1. Rank movement for `read aloud`, `pdf to audio`, `text to speech`,
   `image to text`, and `ocr reader`.
2. US product page conversion rate once Appeeky/ASC metrics are synced.
3. First-session activation: user creates audio from PDF or image OCR.
4. Trial/subscription conversion for users whose first input is PDF or OCR.

## Caveats

- Appeeky public download and revenue estimates are low-confidence heuristics,
  not owned App Store Connect truth.
- Appeeky owned ASC metrics currently return no synced app rows for this
  account, so conversion/source metrics still need the Appeeky ASC connection
  fixed before we can measure the full funnel there.
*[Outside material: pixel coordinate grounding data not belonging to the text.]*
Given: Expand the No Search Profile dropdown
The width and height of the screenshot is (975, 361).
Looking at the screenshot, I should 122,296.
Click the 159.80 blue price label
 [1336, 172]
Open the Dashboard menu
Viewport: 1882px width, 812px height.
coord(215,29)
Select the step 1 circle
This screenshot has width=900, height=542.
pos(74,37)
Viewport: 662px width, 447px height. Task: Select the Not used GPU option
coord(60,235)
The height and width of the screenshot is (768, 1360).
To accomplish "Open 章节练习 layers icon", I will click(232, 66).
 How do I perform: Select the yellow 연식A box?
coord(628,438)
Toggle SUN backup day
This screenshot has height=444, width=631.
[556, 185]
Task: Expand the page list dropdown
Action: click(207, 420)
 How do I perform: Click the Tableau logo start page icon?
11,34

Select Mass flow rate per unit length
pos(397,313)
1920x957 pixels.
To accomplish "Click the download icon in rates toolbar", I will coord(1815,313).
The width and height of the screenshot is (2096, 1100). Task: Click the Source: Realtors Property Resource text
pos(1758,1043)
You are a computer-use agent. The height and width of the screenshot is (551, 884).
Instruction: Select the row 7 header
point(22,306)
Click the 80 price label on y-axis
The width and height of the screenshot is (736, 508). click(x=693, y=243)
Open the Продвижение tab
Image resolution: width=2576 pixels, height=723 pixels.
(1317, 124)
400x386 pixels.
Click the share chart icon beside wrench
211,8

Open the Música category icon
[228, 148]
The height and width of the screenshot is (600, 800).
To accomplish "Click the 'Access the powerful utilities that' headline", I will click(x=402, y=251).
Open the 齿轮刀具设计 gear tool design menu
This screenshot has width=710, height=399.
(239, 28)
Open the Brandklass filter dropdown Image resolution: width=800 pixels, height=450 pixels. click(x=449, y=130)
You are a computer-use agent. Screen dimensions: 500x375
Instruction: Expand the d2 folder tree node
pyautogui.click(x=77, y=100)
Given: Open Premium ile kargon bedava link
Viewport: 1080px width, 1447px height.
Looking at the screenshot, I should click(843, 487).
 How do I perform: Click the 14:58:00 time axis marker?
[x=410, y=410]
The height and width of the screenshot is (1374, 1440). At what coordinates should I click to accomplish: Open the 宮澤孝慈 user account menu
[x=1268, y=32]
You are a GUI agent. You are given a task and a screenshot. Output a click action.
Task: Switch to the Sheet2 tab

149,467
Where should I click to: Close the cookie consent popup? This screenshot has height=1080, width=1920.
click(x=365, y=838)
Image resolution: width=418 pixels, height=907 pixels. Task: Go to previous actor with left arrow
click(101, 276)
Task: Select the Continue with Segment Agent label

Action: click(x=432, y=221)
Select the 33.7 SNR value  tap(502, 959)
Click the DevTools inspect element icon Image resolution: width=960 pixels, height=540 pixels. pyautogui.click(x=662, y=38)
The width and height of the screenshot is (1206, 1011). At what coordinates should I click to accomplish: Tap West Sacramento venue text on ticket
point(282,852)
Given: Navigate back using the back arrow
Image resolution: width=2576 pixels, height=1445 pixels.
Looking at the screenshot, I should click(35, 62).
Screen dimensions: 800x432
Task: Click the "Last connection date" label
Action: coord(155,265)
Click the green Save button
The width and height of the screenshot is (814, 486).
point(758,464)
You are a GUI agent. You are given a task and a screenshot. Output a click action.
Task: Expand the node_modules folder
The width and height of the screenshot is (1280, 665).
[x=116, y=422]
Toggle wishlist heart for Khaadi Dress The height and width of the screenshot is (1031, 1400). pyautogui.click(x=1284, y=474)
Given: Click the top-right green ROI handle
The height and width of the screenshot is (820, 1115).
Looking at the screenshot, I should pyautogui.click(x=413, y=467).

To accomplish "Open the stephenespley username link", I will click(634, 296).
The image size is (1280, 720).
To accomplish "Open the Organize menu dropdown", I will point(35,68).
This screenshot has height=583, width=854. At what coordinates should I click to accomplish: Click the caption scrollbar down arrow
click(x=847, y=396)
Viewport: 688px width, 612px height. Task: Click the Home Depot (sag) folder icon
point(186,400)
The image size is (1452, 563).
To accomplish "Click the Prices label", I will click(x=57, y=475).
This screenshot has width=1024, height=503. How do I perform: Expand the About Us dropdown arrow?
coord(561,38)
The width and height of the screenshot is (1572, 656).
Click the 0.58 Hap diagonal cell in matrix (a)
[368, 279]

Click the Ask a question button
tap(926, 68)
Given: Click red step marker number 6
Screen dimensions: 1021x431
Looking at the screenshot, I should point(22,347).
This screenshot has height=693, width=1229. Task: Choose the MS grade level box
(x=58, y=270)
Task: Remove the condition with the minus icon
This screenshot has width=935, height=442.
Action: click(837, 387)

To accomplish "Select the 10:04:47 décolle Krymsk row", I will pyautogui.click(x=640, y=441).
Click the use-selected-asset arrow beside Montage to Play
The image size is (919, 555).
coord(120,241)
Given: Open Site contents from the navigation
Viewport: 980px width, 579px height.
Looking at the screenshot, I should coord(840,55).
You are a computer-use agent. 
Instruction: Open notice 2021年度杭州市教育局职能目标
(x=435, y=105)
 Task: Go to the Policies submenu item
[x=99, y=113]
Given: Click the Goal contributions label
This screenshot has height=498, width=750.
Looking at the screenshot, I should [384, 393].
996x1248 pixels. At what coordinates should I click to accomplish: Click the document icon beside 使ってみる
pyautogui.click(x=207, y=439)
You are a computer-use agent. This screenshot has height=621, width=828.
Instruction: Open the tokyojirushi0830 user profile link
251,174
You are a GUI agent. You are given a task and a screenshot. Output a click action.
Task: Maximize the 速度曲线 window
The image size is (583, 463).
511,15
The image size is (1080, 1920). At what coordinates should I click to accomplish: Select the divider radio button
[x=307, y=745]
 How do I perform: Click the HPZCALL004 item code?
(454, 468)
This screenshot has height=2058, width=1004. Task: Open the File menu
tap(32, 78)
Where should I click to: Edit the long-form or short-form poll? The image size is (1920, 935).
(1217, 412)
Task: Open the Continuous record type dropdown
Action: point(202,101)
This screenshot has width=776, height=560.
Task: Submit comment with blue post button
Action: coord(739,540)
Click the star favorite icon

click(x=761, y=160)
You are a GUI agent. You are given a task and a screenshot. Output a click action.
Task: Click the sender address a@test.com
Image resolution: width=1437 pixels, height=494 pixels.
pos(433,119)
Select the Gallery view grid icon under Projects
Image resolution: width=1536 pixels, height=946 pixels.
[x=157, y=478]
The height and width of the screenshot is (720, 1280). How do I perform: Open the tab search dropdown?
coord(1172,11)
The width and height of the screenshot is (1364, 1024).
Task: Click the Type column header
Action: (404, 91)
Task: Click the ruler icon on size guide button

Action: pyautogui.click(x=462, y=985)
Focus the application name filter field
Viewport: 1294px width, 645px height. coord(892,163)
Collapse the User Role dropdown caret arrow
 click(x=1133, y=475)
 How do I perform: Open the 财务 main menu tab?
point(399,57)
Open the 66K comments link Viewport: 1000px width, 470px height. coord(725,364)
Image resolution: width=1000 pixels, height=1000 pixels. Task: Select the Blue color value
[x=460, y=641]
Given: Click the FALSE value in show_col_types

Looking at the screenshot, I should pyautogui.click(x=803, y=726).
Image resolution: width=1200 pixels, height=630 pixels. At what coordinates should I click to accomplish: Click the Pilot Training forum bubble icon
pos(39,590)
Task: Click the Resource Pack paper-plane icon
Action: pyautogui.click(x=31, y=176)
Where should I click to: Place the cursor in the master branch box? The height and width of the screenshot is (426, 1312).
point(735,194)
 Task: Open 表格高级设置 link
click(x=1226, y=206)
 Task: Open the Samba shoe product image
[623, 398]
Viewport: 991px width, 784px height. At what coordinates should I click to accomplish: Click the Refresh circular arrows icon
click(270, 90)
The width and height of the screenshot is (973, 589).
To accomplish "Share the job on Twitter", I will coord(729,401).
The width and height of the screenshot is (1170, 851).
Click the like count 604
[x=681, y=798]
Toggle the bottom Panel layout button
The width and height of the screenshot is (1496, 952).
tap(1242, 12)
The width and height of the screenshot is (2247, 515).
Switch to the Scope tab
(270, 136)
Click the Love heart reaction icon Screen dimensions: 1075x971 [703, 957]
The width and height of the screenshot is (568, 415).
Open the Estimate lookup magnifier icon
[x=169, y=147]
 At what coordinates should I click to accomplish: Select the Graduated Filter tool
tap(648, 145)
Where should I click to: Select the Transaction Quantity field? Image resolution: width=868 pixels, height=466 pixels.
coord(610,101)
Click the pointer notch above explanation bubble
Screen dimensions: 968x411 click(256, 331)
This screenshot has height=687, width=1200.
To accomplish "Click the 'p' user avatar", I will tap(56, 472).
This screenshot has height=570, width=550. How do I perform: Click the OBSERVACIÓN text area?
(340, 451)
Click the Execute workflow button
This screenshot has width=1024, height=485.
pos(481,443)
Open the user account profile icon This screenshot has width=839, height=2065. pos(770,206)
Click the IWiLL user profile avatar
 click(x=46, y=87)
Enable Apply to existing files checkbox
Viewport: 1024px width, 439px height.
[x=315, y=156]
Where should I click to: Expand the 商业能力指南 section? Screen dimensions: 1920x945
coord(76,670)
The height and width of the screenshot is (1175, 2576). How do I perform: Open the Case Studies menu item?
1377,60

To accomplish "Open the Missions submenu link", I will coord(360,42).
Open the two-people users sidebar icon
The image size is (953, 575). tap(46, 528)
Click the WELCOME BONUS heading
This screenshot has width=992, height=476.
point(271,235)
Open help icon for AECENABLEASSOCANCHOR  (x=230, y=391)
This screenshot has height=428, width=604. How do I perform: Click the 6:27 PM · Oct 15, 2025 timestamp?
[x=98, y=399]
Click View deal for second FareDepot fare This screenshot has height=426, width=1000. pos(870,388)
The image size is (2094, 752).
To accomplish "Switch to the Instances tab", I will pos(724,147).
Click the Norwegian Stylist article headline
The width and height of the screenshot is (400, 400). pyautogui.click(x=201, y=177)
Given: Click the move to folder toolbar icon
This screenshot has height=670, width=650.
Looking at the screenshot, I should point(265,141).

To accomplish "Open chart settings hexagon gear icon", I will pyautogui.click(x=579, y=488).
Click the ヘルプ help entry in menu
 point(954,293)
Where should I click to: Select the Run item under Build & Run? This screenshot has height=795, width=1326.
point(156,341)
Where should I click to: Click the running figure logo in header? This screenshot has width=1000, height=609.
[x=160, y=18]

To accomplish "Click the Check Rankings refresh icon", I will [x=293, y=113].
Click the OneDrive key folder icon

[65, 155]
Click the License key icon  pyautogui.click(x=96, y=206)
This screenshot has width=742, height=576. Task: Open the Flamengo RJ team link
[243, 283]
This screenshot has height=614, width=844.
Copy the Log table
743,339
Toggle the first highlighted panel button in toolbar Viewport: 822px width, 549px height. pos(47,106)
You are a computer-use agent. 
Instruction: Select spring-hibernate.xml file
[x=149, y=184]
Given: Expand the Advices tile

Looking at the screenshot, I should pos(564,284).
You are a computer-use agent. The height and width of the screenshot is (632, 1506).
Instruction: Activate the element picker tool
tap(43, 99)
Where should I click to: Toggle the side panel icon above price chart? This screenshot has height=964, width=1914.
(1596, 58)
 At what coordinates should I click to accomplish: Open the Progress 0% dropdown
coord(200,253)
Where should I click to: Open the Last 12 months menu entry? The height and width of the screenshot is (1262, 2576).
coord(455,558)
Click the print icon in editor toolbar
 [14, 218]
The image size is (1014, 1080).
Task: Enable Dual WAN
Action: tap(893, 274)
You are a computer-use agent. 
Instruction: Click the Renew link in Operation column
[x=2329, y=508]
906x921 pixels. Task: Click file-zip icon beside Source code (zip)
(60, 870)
- Appeeky account keyword tracking is currently unavailable on the active plan
  (`tracked_keyword_limit_exceeded: plan=free limit=0`), so keyword movement
  must be checked manually or after upgrading/enabling tracking.
- Codex native MCP does not load repo `.env`; manual Appeeky HTTP calls worked
  after loading `.env` inside the command.